[WHAT YOU SHOULD DO] Print the lines exactly, starting at the first one and ending at the one that contains "pos(784,109)", with both ends included. Leave the pictures out of your answer.
┌──
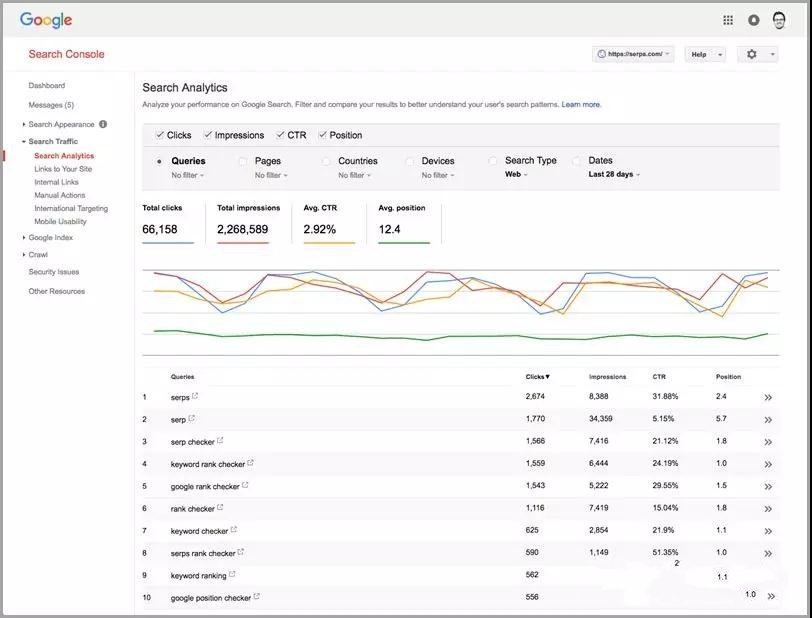Click double-arrow icon for 'rank checker' row
Image resolution: width=812 pixels, height=618 pixels.
coord(768,509)
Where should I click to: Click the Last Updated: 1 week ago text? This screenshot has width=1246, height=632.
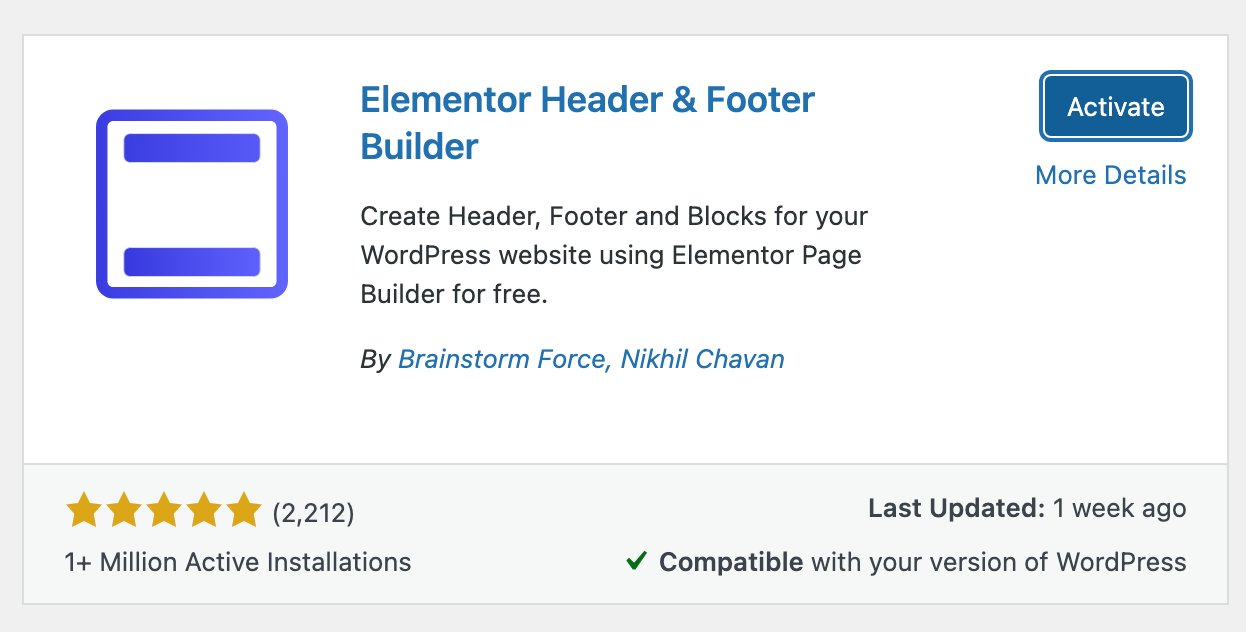(x=1026, y=508)
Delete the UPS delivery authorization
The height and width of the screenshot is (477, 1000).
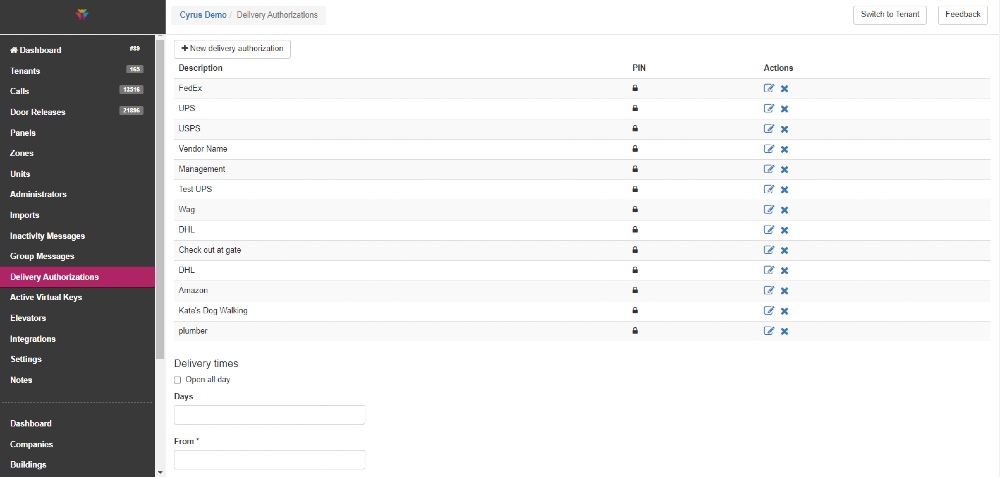pos(784,109)
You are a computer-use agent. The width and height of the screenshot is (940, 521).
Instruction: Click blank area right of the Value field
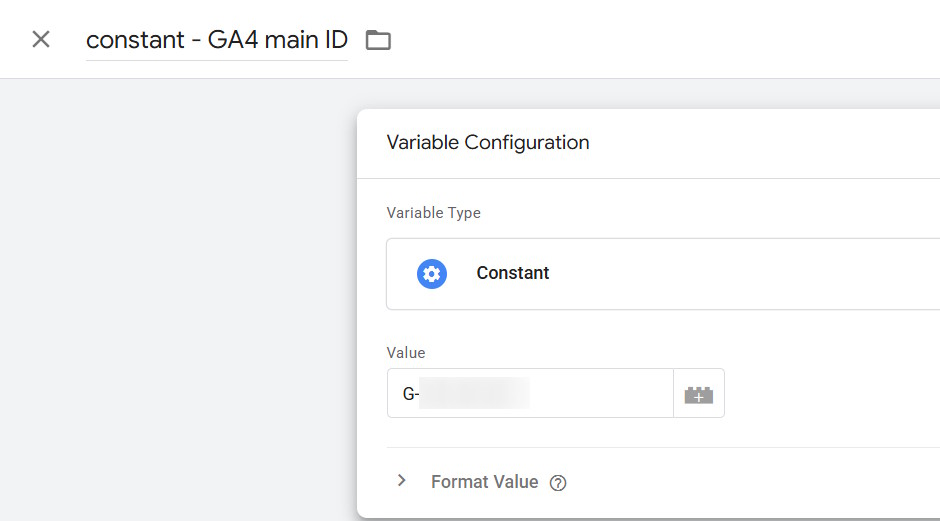pos(833,393)
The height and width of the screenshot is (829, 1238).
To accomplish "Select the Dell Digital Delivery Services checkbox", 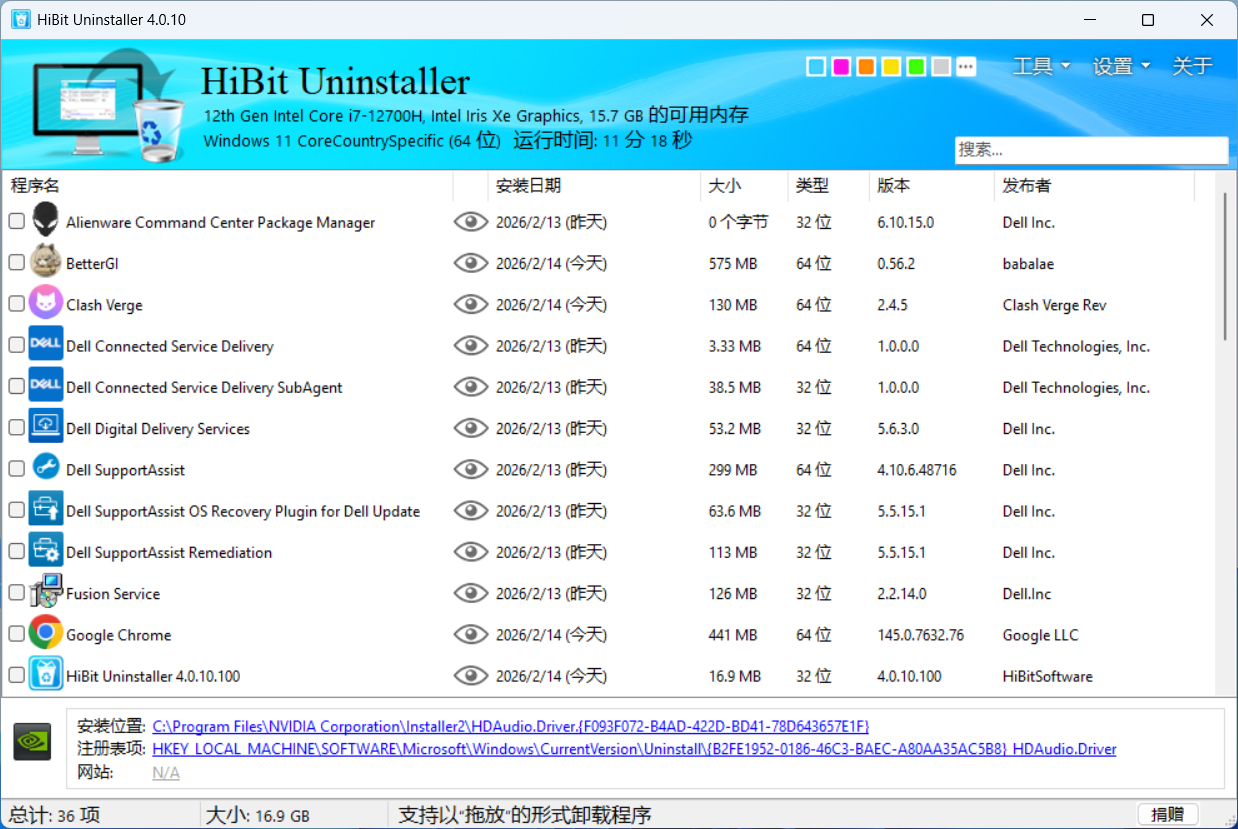I will [16, 426].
└──
[RESPONSE]
Click double-arrow icon for 'rank checker' row
Image resolution: width=812 pixels, height=618 pixels.
coord(768,509)
Where should I click to: Click the Last Updated: 1 week ago text? This screenshot has width=1246, height=632.
(x=1026, y=508)
Delete the UPS delivery authorization
The height and width of the screenshot is (477, 1000).
pos(784,109)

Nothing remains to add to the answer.